Bitung | Tribuneindonesia.com – Suasana khidmat dan penuh antusiasme mewarnai Kota Bitung pada Selasa (26/5/26) malam.
Ribuan warga tumpah ruah ke jalanan untuk menyambut Hari Raya Idul Adha 1447 Hijriah melalui gelaran Pawai Malam Takbiran yang berlangsung meriah namun tetap kondusif.
Guna memastikan momen sakral umat Muslim ini berjalan tanpa hambatan, sebuah operasi pengamanan terpadu berskala besar digelar.
Langkah ini melibatkan kolaborasi lintas sektor yang bergerak atas dasar semangat kebersamaan dan pelayanan prima kepada masyarakat.
Titik awal kemeriahan ini dipusatkan di kawasan strategis, tepatnya di depan Kantor Imigrasi Kelas II TPI Bitung.
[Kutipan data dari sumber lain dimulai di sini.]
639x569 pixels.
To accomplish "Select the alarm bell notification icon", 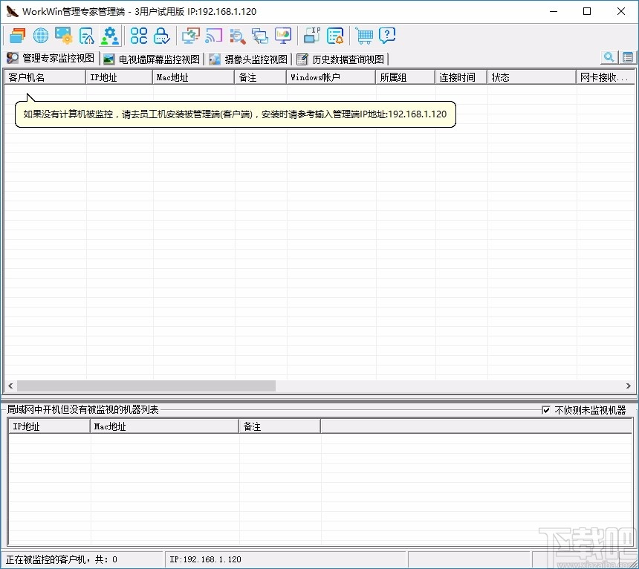I will [336, 35].
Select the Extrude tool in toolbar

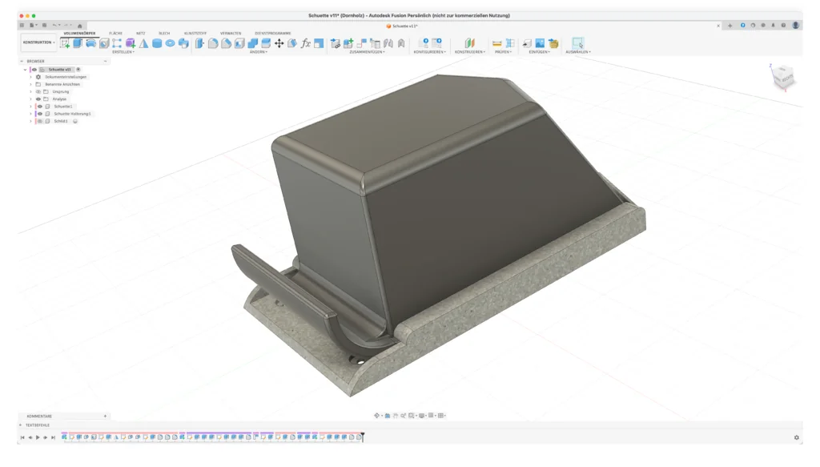78,43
Area yang terletak di Jalan Dr. Sam Ratulangi, Kelurahan Bitung Barat Satu, Kecamatan Maesa tersebut menjadi saksi dimulainya rangkaian pawai yang sarat nilai religius.
Komando pengamanan di lapangan dipimpin langsung Kapolres Bitung AKBP Albert Zai, S.I.K.,M.H, diwakili Wakapolres Bitung, Kompol J.H. Daniel Korompis.
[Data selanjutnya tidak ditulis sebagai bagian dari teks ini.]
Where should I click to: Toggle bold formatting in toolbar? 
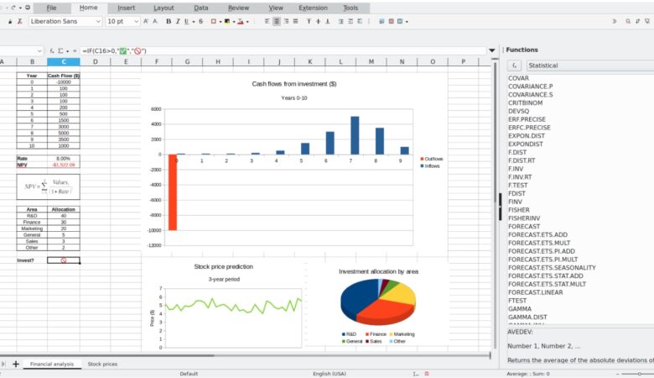[x=169, y=21]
Kehadiran perwira menengah tersebut bertujuan untuk memastikan seluruh ploting personel bekerja secara optimal demi kelancaran arus lalu lintas dan ketertiban umum.
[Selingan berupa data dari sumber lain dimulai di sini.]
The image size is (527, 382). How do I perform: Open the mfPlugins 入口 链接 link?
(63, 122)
Agenda religi tahunan ini turut dihadiri oleh jajaran Forum Koordinasi Pimpinan Daerah (Forkopimda). Di antara tokoh yang tampak hadir adalah Walikot Bitung, Hengky Honandar S.E, bersama Komandan Gugus Keamanan Laut Koarmada II Bitung, Laksma TNI Edy Setyawan.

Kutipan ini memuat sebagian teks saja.